Auf kritische Nährstoffe achten
»Wichtig ist, dass man sich gut informiert und sich mit der eigenen Ernährung auseinandersetzt - das gilt aber für alle Ernährungsweisen«, betont der Experte. »Bei der pflanzenbasierten Ernährung gibt es kritische Nährstoffe, auf die man achten sollte, weil die Verfügbarkeit oder der Gehalt in pflanzlichen Lebensmitteln niedriger ist.« Kritische Nährstoffe gebe es allerdings auch bei einer Mischkost, nur seien es hier andere. Was rät er Menschen, die sich vorstellen können, sich künftig vegan zu ernähren? »Wichtig ist, sich nicht zu überfordern. Jeder hat einen anderen Ausgangspunkt und keiner muss die Ernährung von heute auf morgen komplett umstellen, man kann es schrittweise machen. Ein häufiger erster Schritt ist, Fleisch und Wurst zu reduzieren und dafür mehr Hülsenfrüchte wie Linsen, Kichererbsen und Bohnen, Tofu oder auch gelegentlich Fleischalternativen zu konsumieren.« Er selbst ernähre sich übrigens »zu 98 Prozent« vegan: »Ich mache ein paar vegetarische Ausnahmen und esse mal eine Süßigkeit, in der Milchpulver enthalten ist oder auch mal ein Stück Kuchen, in dem Ei drin ist.«
Herausgeber der Studie ist Veganuary Deutschland, eine gemeinnützige Organisation und Kampagne, die Menschen ermutigen will, »sich im Januar und darüber hinaus vegan zu ernähren«. Die Studienergebnisse »kommen genau im richtigen Moment«, stellt die Organisation im Vorwort der Studie fest. Gerade in Zeiten von Krisen bräuchten Menschen »gangbare und leicht umsetzbare Lösungen, und in Zeiten finanzieller Unsicherheit zudem Optionen, die den Geldbeutel entlasten«. Die pflanzenbasierte Ernährung sei eine Lösung für all diese Herausforderungen »und schmeckt obendrein auch noch gut«.

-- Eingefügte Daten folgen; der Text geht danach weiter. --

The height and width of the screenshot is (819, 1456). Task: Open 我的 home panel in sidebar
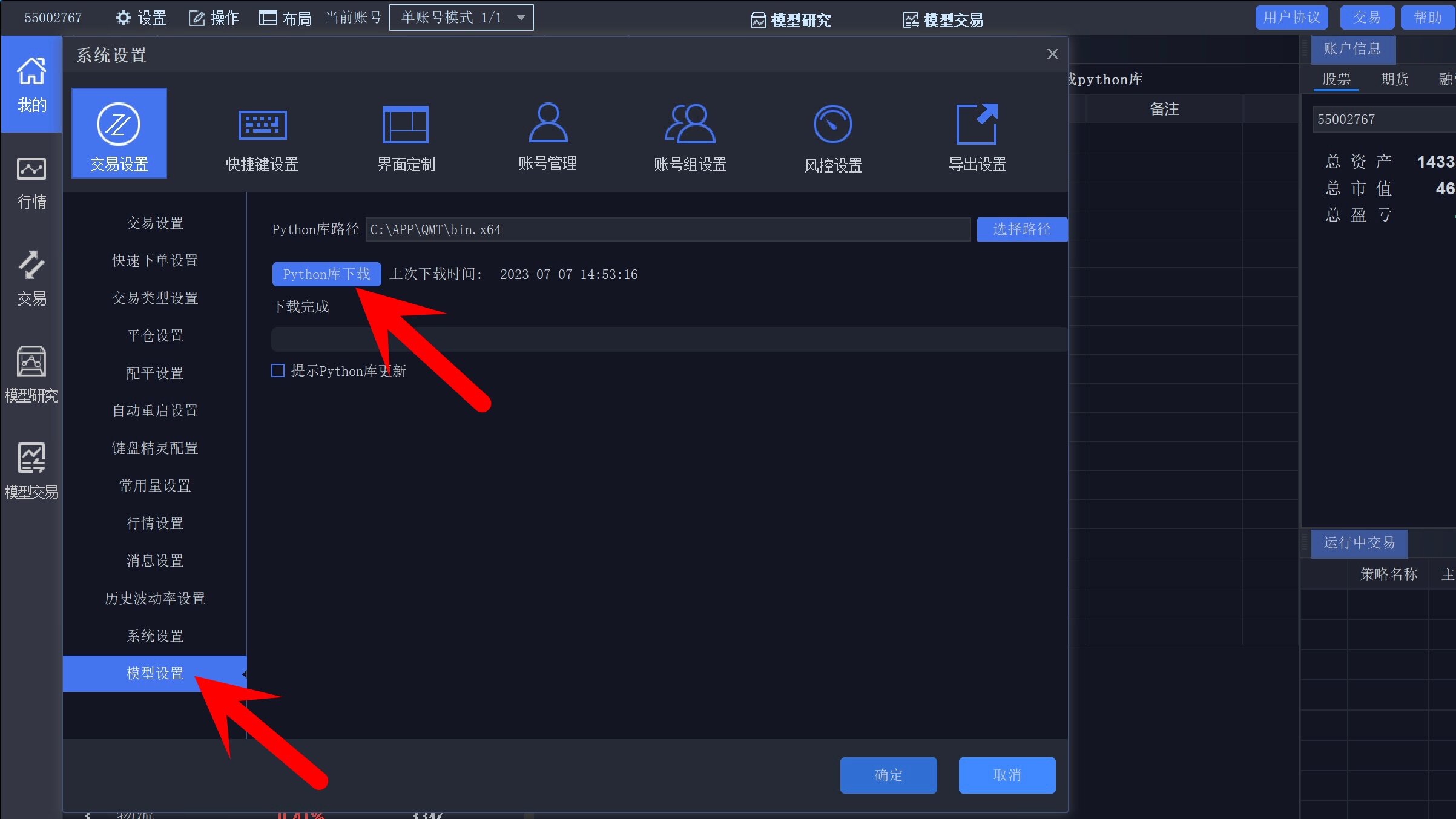(x=31, y=82)

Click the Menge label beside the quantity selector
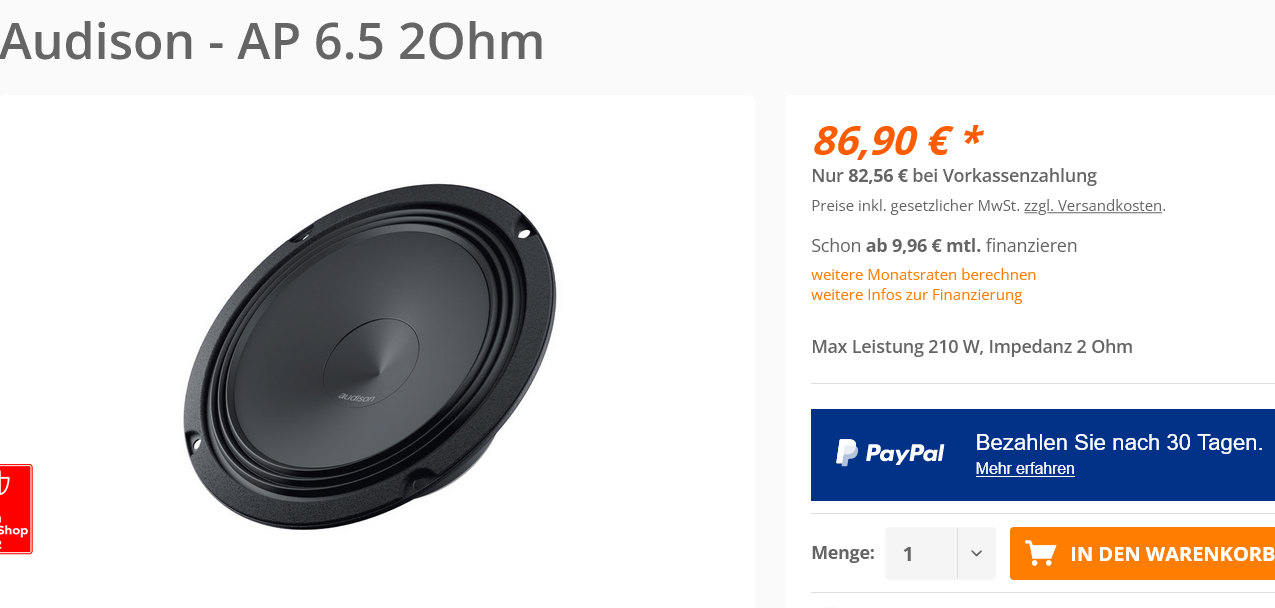[842, 553]
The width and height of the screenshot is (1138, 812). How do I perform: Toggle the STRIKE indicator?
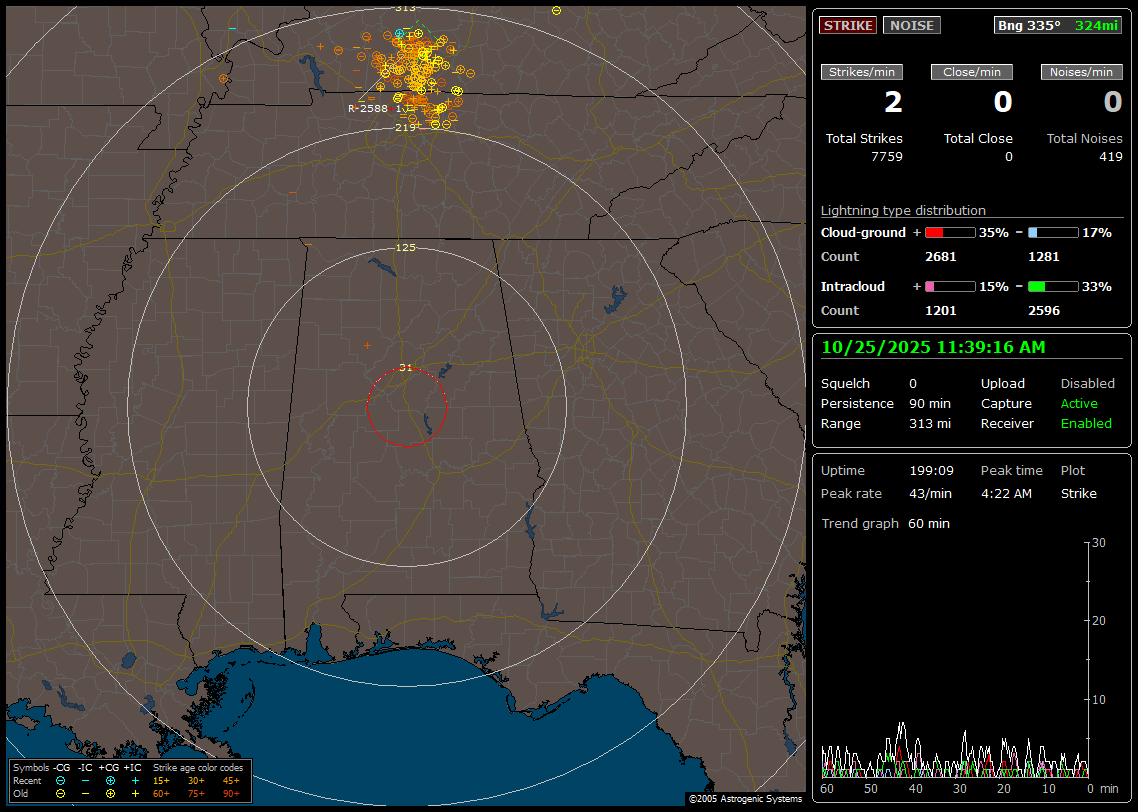click(x=847, y=25)
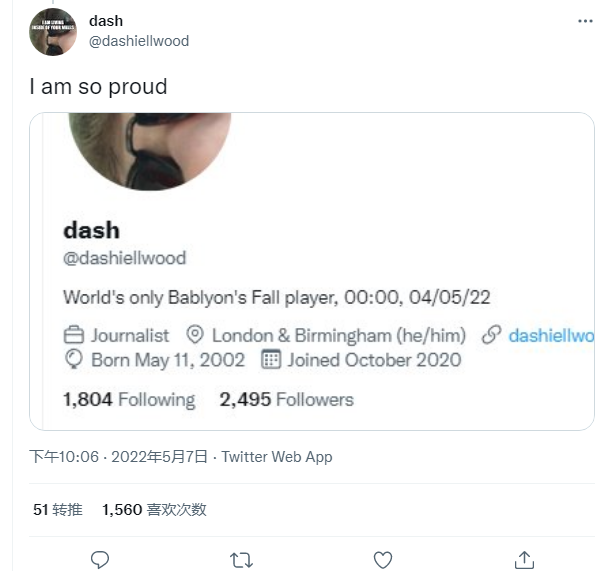Screen dimensions: 606x571
Task: Open the three-dot more options menu
Action: pyautogui.click(x=585, y=21)
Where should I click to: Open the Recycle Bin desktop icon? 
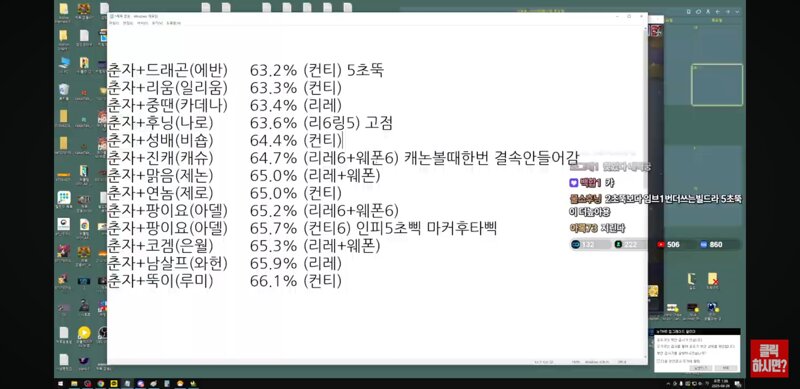click(x=64, y=89)
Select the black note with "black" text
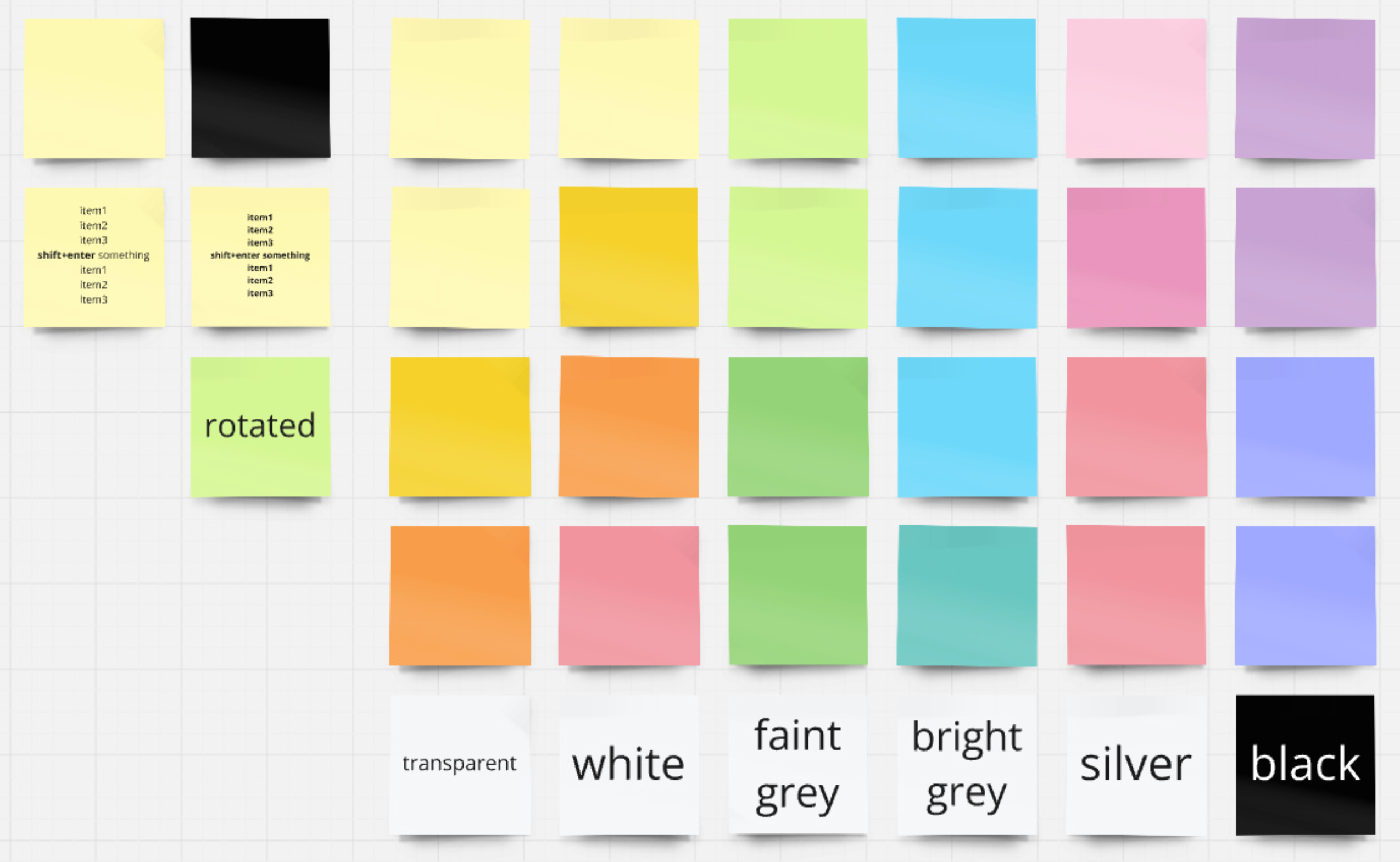 [x=1305, y=764]

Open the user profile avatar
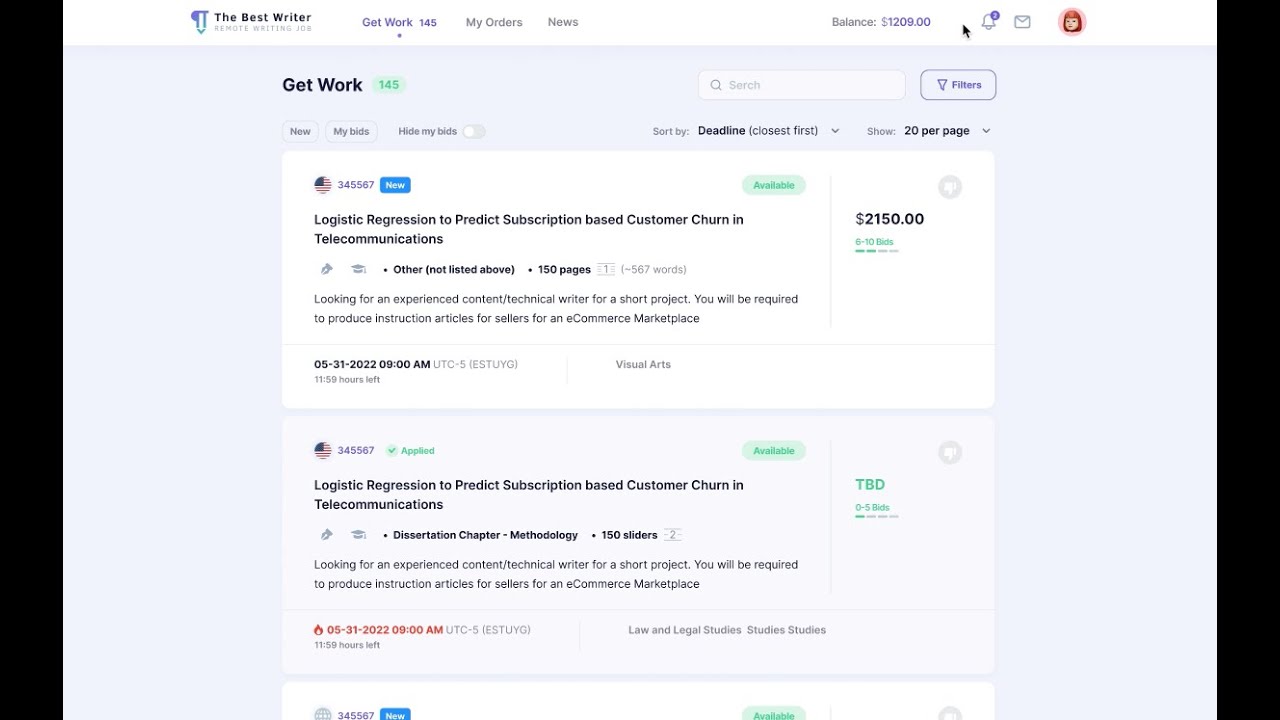pos(1072,22)
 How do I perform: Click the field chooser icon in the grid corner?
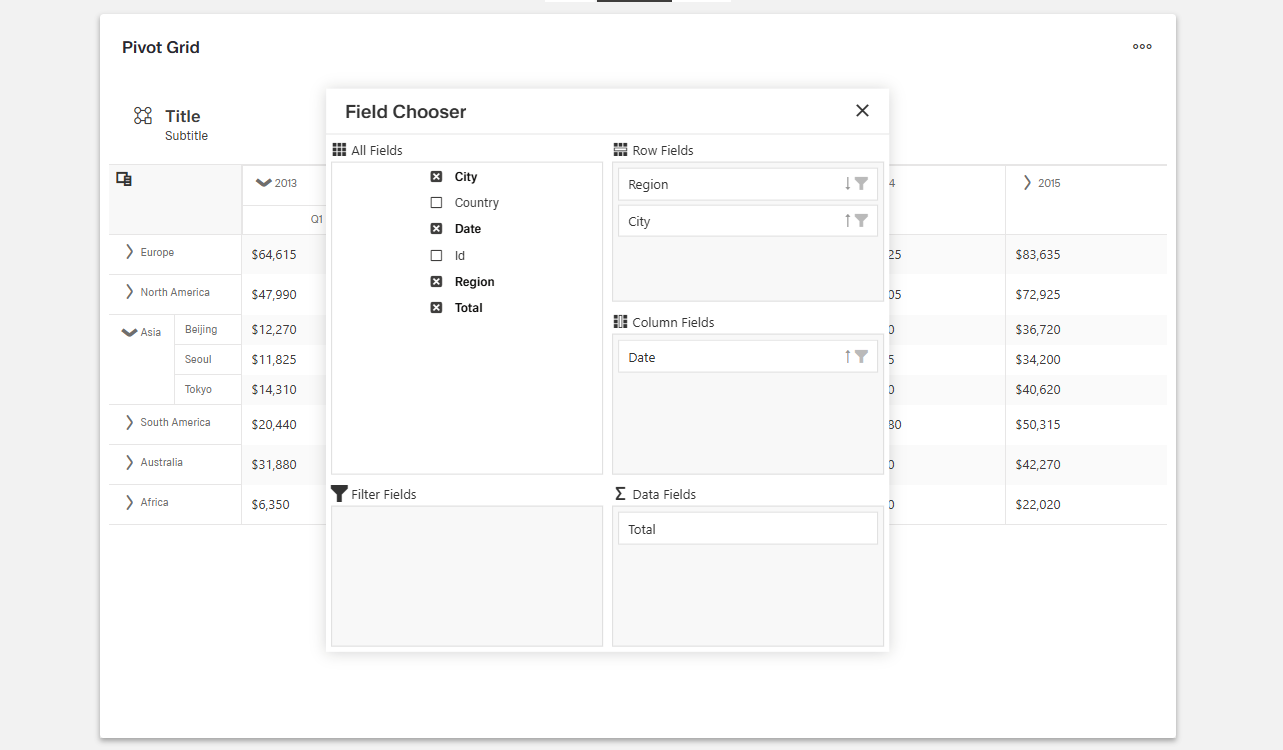(x=124, y=178)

Das private Forschungsinstitut für pflanzenbasierte Ernährung (IFPE) sieht sich als Ansprechpartner für Organisationen, Unternehmen, Behörden, Gebietskörperschaften und Fachkräfte rund um die Erforschung und wissenschaftliche Bewertung pflanzenbasierter Ernährungsweisen. Zu den satzungsgemäßen Zielen zählen unter anderem die Förderung von Wissenschaft und Forschung, des öffentlichen Gesundheitswesens sowie des Tierschutzes. Die Ursprünge des Instituts gehen zurück auf eine Arbeitsgruppe am Institut für Ernährungswissenschaft an der Justus-Liebig-Universität, dem Arbeitskreis Alternative Ernährungsformen. Heute hat es seinen Sitz in Biebertal. Die Studie gibt es kostenfrei auf der Webseite des IFPE: ifpe-giessen.de/.